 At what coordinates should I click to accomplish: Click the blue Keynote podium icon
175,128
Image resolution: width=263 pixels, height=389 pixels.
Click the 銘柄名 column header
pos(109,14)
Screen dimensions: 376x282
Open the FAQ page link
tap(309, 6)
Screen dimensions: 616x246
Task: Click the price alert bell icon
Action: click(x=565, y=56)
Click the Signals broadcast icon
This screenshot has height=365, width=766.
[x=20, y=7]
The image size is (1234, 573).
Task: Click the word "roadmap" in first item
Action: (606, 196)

:::::

### What is expected
Reproduce the entries above in full and exactly.

### Expected answer
 At what coordinates should I click to accomplish: Click the blue Keynote podium icon
175,128
Image resolution: width=263 pixels, height=389 pixels.
Click the 銘柄名 column header
pos(109,14)
Screen dimensions: 376x282
Open the FAQ page link
tap(309, 6)
Screen dimensions: 616x246
Task: Click the price alert bell icon
Action: click(x=565, y=56)
Click the Signals broadcast icon
This screenshot has height=365, width=766.
[x=20, y=7]
The image size is (1234, 573).
Task: Click the word "roadmap" in first item
Action: (606, 196)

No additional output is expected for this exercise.